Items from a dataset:
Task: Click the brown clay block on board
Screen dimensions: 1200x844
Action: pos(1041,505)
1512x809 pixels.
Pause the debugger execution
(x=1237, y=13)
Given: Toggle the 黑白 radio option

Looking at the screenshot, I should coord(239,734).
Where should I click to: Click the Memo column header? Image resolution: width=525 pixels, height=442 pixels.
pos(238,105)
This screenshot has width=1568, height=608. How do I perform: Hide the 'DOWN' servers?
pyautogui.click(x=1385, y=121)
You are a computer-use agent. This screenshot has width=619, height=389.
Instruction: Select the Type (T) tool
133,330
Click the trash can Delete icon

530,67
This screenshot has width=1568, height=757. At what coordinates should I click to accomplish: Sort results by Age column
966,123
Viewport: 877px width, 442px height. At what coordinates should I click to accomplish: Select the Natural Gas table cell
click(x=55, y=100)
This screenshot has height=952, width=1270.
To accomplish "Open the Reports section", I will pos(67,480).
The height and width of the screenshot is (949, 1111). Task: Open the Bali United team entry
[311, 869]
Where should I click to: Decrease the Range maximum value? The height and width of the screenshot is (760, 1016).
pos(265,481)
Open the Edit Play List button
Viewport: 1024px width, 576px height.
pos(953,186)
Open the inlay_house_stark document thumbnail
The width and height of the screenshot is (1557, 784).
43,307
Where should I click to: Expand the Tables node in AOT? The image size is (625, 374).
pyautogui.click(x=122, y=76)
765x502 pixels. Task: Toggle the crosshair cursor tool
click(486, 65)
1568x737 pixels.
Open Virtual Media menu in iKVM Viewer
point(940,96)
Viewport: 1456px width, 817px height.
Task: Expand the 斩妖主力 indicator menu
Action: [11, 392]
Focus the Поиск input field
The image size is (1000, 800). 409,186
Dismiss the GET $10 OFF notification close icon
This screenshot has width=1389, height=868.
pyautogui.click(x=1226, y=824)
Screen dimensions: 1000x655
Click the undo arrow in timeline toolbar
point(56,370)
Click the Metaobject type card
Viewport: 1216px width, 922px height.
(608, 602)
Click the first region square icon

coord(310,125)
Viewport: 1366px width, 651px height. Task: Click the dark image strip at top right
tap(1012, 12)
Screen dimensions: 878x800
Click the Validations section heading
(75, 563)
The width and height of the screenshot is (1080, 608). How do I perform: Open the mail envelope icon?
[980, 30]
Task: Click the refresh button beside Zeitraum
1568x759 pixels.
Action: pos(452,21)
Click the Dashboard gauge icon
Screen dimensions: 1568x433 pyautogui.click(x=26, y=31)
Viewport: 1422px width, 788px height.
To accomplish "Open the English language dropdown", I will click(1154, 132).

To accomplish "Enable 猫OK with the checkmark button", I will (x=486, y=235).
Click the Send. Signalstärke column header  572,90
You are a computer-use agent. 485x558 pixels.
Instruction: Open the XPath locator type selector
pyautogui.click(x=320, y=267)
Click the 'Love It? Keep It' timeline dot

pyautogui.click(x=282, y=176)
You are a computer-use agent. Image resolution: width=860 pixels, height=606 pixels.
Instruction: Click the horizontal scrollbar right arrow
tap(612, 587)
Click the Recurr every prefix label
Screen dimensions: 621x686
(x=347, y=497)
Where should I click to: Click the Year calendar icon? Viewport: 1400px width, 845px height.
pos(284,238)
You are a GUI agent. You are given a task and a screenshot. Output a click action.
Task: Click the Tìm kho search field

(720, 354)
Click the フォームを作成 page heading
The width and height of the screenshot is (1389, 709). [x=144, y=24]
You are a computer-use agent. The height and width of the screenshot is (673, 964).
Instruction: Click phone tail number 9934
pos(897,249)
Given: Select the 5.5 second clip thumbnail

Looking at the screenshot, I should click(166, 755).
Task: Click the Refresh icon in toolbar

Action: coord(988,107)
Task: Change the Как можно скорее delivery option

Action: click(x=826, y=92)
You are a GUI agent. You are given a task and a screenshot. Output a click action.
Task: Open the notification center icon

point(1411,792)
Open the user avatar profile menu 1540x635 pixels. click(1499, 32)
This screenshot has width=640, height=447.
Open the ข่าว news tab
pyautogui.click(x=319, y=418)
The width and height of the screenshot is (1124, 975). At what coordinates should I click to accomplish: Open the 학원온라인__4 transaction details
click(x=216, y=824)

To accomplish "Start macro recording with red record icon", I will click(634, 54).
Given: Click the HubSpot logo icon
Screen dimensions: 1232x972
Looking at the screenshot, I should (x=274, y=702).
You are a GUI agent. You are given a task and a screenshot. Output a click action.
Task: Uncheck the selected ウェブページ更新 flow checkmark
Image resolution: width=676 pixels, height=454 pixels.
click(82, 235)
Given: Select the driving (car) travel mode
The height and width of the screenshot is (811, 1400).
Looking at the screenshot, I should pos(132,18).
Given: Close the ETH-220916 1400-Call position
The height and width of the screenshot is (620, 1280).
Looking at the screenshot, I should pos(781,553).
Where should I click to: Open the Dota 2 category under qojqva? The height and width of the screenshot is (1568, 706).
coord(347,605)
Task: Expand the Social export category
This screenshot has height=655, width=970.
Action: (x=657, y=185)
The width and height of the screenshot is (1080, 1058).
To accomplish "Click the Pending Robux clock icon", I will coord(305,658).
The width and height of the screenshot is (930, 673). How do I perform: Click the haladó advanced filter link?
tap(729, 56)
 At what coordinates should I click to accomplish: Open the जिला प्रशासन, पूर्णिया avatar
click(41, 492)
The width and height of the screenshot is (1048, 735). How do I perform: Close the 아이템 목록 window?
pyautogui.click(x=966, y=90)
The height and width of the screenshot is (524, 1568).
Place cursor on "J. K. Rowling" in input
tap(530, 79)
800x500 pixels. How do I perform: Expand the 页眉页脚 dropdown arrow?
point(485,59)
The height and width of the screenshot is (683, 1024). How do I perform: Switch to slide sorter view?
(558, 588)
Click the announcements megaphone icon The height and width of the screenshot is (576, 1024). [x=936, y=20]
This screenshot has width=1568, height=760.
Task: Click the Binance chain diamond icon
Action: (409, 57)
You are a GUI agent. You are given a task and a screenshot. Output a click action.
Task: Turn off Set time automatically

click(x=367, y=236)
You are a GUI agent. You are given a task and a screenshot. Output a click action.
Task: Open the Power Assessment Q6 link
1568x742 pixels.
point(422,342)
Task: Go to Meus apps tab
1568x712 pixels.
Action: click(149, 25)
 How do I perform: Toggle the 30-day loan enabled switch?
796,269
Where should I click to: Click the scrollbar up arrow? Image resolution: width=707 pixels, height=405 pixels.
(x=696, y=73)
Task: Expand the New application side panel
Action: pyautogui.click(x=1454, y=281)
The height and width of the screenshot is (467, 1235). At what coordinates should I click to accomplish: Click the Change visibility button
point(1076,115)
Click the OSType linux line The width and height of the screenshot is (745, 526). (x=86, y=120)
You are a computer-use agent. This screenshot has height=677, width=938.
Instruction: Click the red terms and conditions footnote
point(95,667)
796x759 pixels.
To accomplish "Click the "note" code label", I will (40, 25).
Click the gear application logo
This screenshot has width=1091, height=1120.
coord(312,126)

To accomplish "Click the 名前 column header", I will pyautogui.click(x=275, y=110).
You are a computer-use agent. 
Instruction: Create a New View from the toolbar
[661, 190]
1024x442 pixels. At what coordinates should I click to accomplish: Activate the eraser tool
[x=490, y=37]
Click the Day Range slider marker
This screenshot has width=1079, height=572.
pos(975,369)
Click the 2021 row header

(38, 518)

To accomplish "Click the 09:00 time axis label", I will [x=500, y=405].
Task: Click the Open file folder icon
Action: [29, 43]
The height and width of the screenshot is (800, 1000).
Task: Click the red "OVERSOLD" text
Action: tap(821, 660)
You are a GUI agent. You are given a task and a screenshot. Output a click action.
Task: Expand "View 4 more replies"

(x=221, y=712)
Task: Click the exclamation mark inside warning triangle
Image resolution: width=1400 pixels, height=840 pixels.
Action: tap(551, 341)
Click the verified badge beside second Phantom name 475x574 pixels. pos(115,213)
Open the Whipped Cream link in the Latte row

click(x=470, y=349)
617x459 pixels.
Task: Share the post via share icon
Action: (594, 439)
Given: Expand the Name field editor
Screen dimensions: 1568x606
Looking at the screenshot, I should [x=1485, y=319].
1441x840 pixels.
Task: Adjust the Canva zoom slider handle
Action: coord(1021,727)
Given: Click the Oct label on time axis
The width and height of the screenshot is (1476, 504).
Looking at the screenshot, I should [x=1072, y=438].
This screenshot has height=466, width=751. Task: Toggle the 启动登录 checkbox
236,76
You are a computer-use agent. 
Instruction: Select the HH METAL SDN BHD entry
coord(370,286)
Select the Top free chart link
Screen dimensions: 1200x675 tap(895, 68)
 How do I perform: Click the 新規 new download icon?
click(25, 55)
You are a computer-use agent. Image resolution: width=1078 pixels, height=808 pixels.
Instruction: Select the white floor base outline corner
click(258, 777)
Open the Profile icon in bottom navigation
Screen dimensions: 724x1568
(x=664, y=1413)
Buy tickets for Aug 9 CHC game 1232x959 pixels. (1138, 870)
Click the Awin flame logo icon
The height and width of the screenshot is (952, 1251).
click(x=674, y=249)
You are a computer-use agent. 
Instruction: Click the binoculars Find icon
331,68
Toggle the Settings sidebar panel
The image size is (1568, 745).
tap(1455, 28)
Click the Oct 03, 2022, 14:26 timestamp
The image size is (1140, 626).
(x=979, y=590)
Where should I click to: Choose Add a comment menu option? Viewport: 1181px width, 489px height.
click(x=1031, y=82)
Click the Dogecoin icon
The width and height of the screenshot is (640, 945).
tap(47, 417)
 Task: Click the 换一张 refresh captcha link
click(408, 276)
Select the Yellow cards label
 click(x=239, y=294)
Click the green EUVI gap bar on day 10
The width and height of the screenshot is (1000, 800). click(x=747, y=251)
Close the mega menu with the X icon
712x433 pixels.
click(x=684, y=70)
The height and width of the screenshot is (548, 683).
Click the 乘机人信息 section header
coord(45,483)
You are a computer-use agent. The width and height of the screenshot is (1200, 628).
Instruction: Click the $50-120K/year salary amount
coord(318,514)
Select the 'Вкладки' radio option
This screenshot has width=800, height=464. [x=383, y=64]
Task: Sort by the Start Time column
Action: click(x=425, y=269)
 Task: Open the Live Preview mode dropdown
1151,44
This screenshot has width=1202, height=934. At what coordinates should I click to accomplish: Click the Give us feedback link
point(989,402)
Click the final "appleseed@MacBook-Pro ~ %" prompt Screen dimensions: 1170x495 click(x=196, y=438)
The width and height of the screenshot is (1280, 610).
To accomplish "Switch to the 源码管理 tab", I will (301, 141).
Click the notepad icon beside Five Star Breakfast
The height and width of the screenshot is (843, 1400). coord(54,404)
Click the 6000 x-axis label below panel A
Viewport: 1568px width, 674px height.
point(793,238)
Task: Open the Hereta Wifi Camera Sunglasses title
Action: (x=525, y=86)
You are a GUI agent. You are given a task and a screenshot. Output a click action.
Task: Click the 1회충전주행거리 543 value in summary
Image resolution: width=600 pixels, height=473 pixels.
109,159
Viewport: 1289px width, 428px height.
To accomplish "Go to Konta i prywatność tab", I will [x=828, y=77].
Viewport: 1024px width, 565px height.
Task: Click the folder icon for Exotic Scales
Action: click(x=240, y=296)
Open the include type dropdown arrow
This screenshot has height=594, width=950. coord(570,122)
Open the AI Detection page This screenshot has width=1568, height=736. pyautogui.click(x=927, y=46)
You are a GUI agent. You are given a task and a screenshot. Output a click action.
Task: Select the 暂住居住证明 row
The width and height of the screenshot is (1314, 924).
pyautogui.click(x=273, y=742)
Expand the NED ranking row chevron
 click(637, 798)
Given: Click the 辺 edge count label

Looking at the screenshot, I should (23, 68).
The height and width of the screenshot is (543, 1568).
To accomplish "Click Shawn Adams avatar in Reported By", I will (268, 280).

Exercise aim: Using the data above, print exactly the lines from the line that contains "Click the Dogecoin icon" through the line that contains "You are a computer-use agent. The width", with both included.

Written solution:
Click the Dogecoin icon
The width and height of the screenshot is (640, 945).
tap(47, 417)
 Task: Click the 换一张 refresh captcha link
click(408, 276)
Select the Yellow cards label
 click(x=239, y=294)
Click the green EUVI gap bar on day 10
The width and height of the screenshot is (1000, 800). click(x=747, y=251)
Close the mega menu with the X icon
712x433 pixels.
click(x=684, y=70)
The height and width of the screenshot is (548, 683).
Click the 乘机人信息 section header
coord(45,483)
You are a computer-use agent. The width and height of the screenshot is (1200, 628).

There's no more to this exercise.